[Date Prev][Date Next][Thread Prev][Thread Next][Date Index][Thread Index]

Re: [Condor-users] Submitted jobs remaining idle



All of those look OK to me -- Standard Rocks config.
Perhaps full file systems somewhere?
Or out-of-synch clocks.

-P


On Tue, Aug 5, 2008 at 9:58 AM, Patrick Haley <phaley@xxxxxxx> wrote:

Hi Philip,

/opt/condor/etc/condor_config.local (frontend)
-----------------------------------------------
#
#  Condor local configuration file for frontend node.
#
COLLECTOR_NAME = Collector at mseas
CONDOR_ADMIN = condor@xxxxxxxxxxxxx
CONDOR_DEVELOPERS = NONE
CONDOR_DEVELOPERS_COLLECTOR = NONE
CONDOR_HOST = mseas.mit.edu
CONDOR_IDS = 407.407
DAEMON_LIST = MASTER, SCHEDD, COLLECTOR, NEGOTIATOR
EMAIL_DOMAIN = $(FULL_HOSTNAME)
FILESYSTEM_DOMAIN = mit.edu
HOSTALLOW_WRITE = mseas.mit.edu
JAVA = /usr/java/jdk1.5.0_10/bin/java
LOCAL_DIR = /var/opt/condor
LOCK = /tmp/condor-lock.$(HOSTNAME)
MAIL = /bin/mail
NEGOTIATOR_INTERVAL = 120
NETWORK_INTERFACE = 18.38.0.138
RELEASE_DIR = /opt/condor
UID_DOMAIN = mit.edu
-----------------------------------------------

rocks list host interface mseas
-----------------------------------------------
SUBNET  IFACE MAC               IP          NETMASK     GATEWAY   MODULE NAME
private bond0 00:50:45:5f:4e:46 10.1.1.1    255.0.0.0   --------- tg3    mseas
public  eth1  00:50:45:5f:4e:47 18.38.0.138 255.255.0.0 18.38.0.1 tg3
mseas.mit.edu
-----------------------------------------------

rocks list network
-----------------------------------------------
NETWORK  SUBNET    NETMASK
private: 10.0.0.0  255.0.0.0
public:  18.38.0.0 255.255.0.0
-----------------------------------------------

rocks list var | grep Condor
-----------------------------------------------
Condor    Master                  mseas.mit.edu
-----------------------------------------------

/opt/condor/etc/condor_config.local (compute node)

= Data =
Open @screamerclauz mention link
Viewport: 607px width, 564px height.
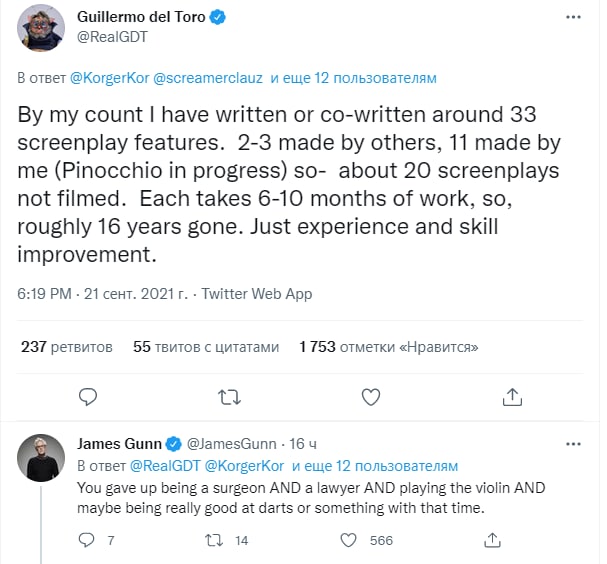[x=213, y=77]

= Brief 1 =
In the Condor thread, write out the lines from "Re: [Condor-users] Submitted" up to and including "Or out-of-synch clocks.", substituting "disk partitions" for "file systems".
= Brief 2 =
Answer these from the Condor thread:
(a) What value is NEGOTIATOR_INTERVAL given in the frontend configuration file?
(b) Which interface carries the IP address 18.38.0.138 in the host interface output?
(c) What netmask is listed for the private network in the network output?
= Brief 3 =
Rewrite the paragraph of the Condor thread beginning "All of those look OK to me" as a short list that keeps its main points.
Work only from the Condor thread itself.

= Full response 1 =
Re: [Condor-users] Submitted jobs remaining idle



All of those look OK to me -- Standard Rocks config.
Perhaps full disk partitions somewhere?
Or out-of-synch clocks.

= Full response 2 =
(a) 120
(b) eth1
(c) 255.0.0.0

= Full response 3 =
- The settings look fine: standard Rocks configuration.
- Possible cause: full file systems somewhere.
- Other possible cause: out-of-synch clocks.